L’ossature de Steal a Brainrot s’assume: acheter, protéger, voler, recommencer. La « rebirth » réinitialise la progression contre des bonus, instaurant un prestige-rush typique des idle games. Les développeurs injectent des événements à durée limitée, aux effets « sensory overload » selon la presse spécialisée, pour nourrir la peur de manquer et relancer la course à la rareté. Résultat: sessions courtes, boucles d’optimisation longues, et un sentiment de maîtrise qui tient autant de la logistique que du skill. La boucle est volontairement étroite afin d’intensifier la répétition et l’anticipation.

La boutique, elle, aiguise le débat. Pièges, gadgets de défense et d’intrusion s’achètent en monnaie du jeu ou en Robux, alimentant les critiques de mécanique pay-to-win lorsque les meilleurs items semblent réservés aux paiements. Des scripts d’automatisation et des tricheries ont fleuri, autre indicateur paradoxal de succès. Pourtant, la communauté s’organise: guides, contre-métas, duels « fair play » diffusés en stream. La comparaison avec le « capture the flag » n’est pas usurpée: le cœur ludique est compétitif, lisible, hautement reprenable. La simplicité n’éteint pas la profondeur sociale; elle la catalyse.

Une ascension fulgurante qui bouscule les records

En quelques mois, le phénomène a pulvérisé les compteurs. Dès juillet 2025, le titre franchit les 7 milliards de visites. En août, il passe la barre symbolique des 20 millions de joueurs simultanés (CCU), dans le sillage d’une « guerre d’admins » scénarisée avec le créateur de Grow a Garden, autre mastodonte de Roblox. Ce show met le feu à la plateforme, qui enregistre un record global de 47,4 millions de joueurs connectés en même temps. Mi-septembre, Steal a Brainrot crève le plafond à 24 millions, puis atteint 25,4 millions en octobre. C’est le premier jeu Roblox à dépasser 25 millions de CCU.

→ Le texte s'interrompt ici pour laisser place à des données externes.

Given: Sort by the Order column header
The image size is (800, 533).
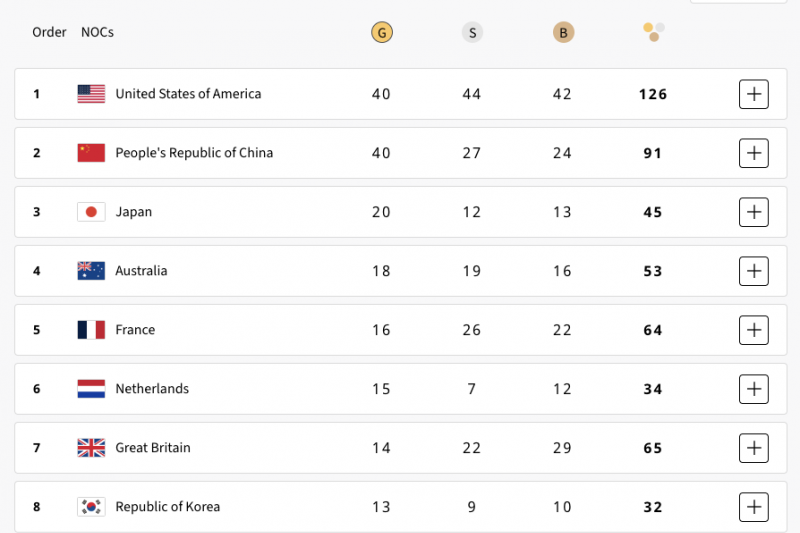Looking at the screenshot, I should (x=49, y=32).
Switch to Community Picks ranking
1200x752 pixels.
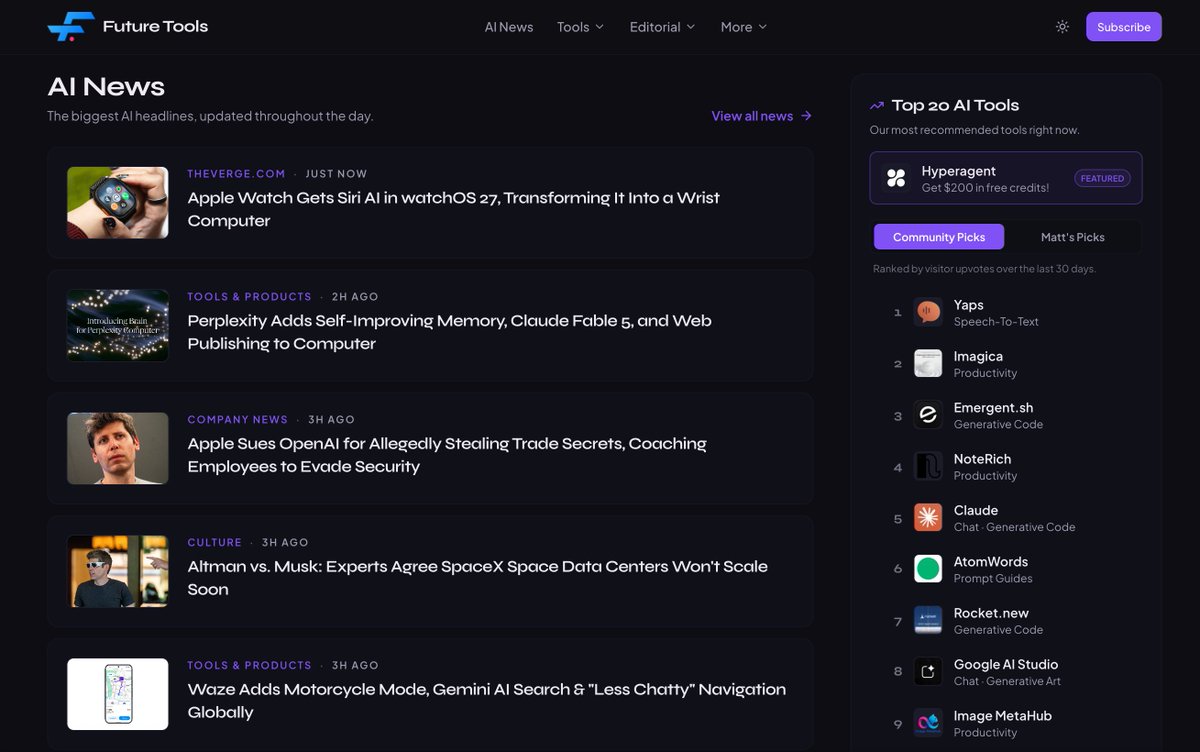(939, 237)
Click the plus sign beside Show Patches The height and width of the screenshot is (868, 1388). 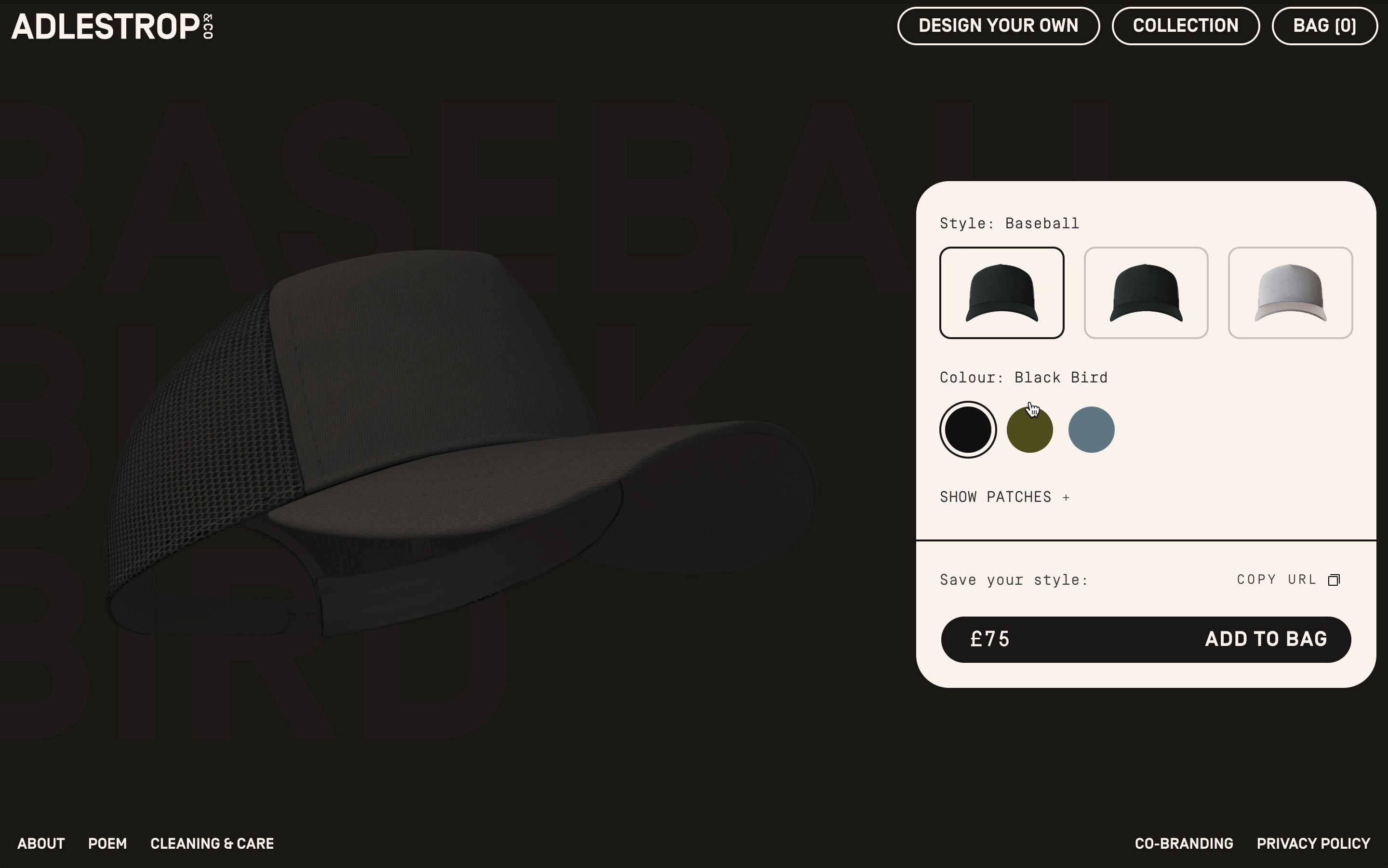point(1066,498)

Ces chiffres ne racontent pas seulement une mode. Ils valident la grammaire de ce design: friction sociale réglée au millimètre, progression atomisée, événements-spectacles. Ils établissent aussi une rivalité symbolique avec des références comme Fortnite, dont le record historique a été dépassé lors de certains pics. La donnée clé: l’attention ne se contente plus d’une expérience; elle migre d’un événement à l’autre, aiguillonnée par les réseaux. La viralité dicte le tempo; les plateformes suivent.

Indicateur Détail
Développeur / Studio SpyderSammy / DoBig Studios
Lancement 2025 (sur Roblox)
Visites 7 milliards (juillet 2025)
Record CCU Roblox 25,4 millions (octobre 2025)
Record CCU plateforme 47,4 millions (août 2025)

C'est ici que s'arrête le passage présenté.